Few Connecticut Doctors Treat Chronic Lyme Disease
Most primary care physicians responding to survey are undecided or don't believe condition exists
THURSDAY, Sept. 2 (HealthDay News) -- Relatively few Connecticut primary care physicians are diagnosing and treating chronic Lyme disease, compared to a much larger number who are undecided on the existence of the condition or don't believe it exists, according to research published online Sept. 2 in the Journal of Pediatrics.
Michael Johnson, M.D., and Henry M. Feder Jr., M.D., of the University of Connecticut Health Center in Farmington, analyzed data from a survey of 285 primary care physicians in Connecticut. The survey included questions regarding their diagnosis and treatment of Lyme disease in the last three years.
The researchers found that six physicians (2.1 percent) diagnosed and treated chronic Lyme disease; these physicians diagnosed an average of 3.1 cases apiece per year, excluding an outlier who diagnosed 40 cases per year. Another 137 (48.1 percent) were undecided on its existence and didn't diagnose or treat it, and 142 (49.8 percent) didn't believe in the existence of chronic Lyme disease.

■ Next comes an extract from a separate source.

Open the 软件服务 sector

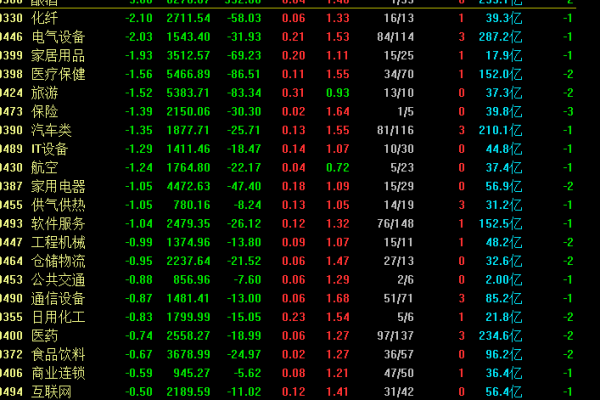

"The acceptance or rejection of the concept of chronic Lyme disease has polarized Connecticut physicians," the authors write. "No physician commented that he/she used intravenous antibiotics to treat patients with chronic Lyme disease. Thus, the physicians we identified who diagnose chronic Lyme disease and treat patients with it differ from [advocates known as] 'Lyme literate' physicians because the 'Lyme literate' physicians treat hundreds of patients with chronic Lyme disease each year, with months to years of antibiotics given orally or intravenously."